In true "mad science run amok!" fashion, things don't go according to plan, and Morbius is transformed into a monster. He's sort of a vampire, in that he can fly around and sprout fangs and wear a trench coat like a cape. And oh yeah, he gets some superpowers! He's strong, and fast, and he can hear things really well now! He can turn into a cartoonish blur that blasts around a room. And he's also really, really close with bats. "They welcome me as a brother!" he narrates at one point, referring to his new winged pals. Sure, whatever you say, Morbius!

An inferior product

While all of these new skills might be seen as a blessing, they also come with a heavy burden. For one thing, Morbius can't quench his thirst for blood, which puts others around him in danger. For another, when he gets angry, the character is prone to having his face morph into a CGI mess, all ghoulish cheekbones, oversized fangs, and a snout-like nose. This is probably moot at this point, but gosh: what the hell ever happened to practical make-up effects? Remember the glory days of Rick Baker and those in his field? The type of artists who could take tangible materials and transform a human being into something otherworldly? That used to be magical. Movies used to be magic. And I want that magic back. 

But more often than not, it feels like those days are pretty much long gone, never to return. Why hire a creature makeup artist when you can just bury Jared Leto in digital nonsense? Maybe I'm grasping at straws here. But a film as shoddy and poorly planned as "Morbius" requires one to reach out for dear life, looking for something, anything, to cling on to. If we must be subjected to this drivel, can we at least have a sliver of relief here and there? Bring the magic back, that's all I'm saying. Give me something, people. Work with me. 

Morbius' new monster form leads to some deaths, which convinces the good doctor that this was all a mistake. But Milo doesn't care. He wants to be well again, and so against Morbius' advice, takes the human/bat blood cocktail himself. This allows Milo to become the film's villain. Why? Because that's what the plot calls for.
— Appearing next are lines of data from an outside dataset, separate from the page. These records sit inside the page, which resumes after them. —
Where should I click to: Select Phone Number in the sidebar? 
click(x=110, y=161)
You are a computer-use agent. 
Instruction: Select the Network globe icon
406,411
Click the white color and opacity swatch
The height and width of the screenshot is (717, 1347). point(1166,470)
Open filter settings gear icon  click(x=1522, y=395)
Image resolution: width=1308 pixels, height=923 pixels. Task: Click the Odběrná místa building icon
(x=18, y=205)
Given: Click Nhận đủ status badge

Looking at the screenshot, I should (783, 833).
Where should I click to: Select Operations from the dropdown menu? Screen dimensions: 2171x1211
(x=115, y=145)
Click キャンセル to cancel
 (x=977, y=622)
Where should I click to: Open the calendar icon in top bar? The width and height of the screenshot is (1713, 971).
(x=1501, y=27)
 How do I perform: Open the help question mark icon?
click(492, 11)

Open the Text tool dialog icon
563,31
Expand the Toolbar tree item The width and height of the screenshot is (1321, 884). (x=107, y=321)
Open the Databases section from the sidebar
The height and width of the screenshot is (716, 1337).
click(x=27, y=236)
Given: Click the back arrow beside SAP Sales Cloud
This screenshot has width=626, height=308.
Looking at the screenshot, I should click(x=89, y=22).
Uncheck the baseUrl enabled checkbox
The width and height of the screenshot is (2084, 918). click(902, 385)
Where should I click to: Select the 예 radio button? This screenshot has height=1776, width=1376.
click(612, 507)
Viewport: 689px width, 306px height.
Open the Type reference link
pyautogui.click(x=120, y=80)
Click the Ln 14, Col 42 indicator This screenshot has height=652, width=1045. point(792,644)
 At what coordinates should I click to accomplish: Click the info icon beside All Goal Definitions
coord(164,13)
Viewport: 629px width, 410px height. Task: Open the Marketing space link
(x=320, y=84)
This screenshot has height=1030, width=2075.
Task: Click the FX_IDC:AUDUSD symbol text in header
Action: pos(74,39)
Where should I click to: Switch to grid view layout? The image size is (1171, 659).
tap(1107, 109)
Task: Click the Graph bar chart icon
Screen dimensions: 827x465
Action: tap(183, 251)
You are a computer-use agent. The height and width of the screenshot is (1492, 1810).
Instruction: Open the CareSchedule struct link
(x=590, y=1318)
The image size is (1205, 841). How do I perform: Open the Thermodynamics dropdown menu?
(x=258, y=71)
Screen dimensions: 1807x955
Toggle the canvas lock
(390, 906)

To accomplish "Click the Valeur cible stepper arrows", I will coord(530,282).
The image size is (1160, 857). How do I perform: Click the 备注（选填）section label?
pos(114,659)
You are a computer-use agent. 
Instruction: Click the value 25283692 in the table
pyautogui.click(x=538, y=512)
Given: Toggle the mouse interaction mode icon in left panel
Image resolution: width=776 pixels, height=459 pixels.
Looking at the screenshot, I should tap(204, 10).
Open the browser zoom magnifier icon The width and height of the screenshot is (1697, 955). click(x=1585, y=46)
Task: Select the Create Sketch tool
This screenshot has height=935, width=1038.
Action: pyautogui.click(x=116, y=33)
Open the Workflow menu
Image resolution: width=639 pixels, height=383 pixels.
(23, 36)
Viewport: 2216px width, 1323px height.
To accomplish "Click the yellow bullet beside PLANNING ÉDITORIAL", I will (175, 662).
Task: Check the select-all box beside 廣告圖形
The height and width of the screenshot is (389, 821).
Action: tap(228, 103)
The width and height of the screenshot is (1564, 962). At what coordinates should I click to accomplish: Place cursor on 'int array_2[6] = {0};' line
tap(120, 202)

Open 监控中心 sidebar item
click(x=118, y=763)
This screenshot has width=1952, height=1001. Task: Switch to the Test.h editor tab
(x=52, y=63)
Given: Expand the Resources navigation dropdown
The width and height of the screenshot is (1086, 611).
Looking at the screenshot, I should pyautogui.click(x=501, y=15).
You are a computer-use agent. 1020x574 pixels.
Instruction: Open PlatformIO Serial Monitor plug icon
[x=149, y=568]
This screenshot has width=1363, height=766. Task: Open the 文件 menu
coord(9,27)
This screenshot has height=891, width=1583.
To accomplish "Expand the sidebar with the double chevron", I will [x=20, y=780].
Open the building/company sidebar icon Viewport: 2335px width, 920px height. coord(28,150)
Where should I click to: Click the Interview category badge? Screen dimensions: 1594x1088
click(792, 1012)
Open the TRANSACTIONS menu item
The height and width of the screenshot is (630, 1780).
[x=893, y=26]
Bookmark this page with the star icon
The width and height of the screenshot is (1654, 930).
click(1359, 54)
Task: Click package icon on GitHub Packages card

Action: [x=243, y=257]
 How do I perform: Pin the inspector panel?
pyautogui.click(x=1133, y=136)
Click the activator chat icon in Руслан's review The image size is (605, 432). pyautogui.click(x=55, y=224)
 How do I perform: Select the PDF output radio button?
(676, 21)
Everything here is paint-by-numbers, and a hero needs a villain. Never mind that there's absolutely nothing to explain why Milo becomes a full-blown bad guy and Morbius remains noble. It doesn't matter. Smith, bless his heart, tries really hard to inject some sort of life into his character. But there's only so much he can do. He at least fares better than Adria Arjona, who is utterly forgettable as Morbius' fellow scientist, Martine. Since she's the main female character, that aforementioned paint-by-numbers approach requires her to become Morbius' love interest, even though Arjona and Leto have nothing even resembling chemistry. Characters will show up and attempt something resembling banter now and then, but the dialogue and delivery have all the cadence of a parakeet mimicking words. Scratch that; a parakeet would probably sell the lines better. And scenes in "Morbius" don't so much end as fizzle out. It's as if everyone runs out of things to say and then the editor gives up and cuts to something else. 

Perhaps the most infuriating thing about "Morbius" is how inert it ultimately is. This movie isn't aggressively bad, or bad in a fun, entertaining way. It's just plain old regular bad. It's bad in the way something uninspired is bad. Something that was constructed without an ounce of love, care, or interest. It's abundantly clear that no one involved here — not Leto, director Daniel Espinosa, nor writers Matt Sazama and Burk Sharpless — has any investment in what they're creating. I'm guessing all of these folks have sat for interviews at one point or another during the film's marketing campaign and said "I love the character of Morbius and I'm excited to bring him to life!" or something close to that. If so, I assure you, they're not telling the truth. They're running through talking points. This is not a work of art made by people who care. This is a product. To be fair, all Hollywood movies are. But so many of them are better at convincing us otherwise. "Morbius" offers us nothing worth savoring. It exists simply to spawn sequels and spin-offs in true mercenary fashion. But just because we're being spoonfed this gruel doesn't mean we have to happily lap it up and ask for seconds.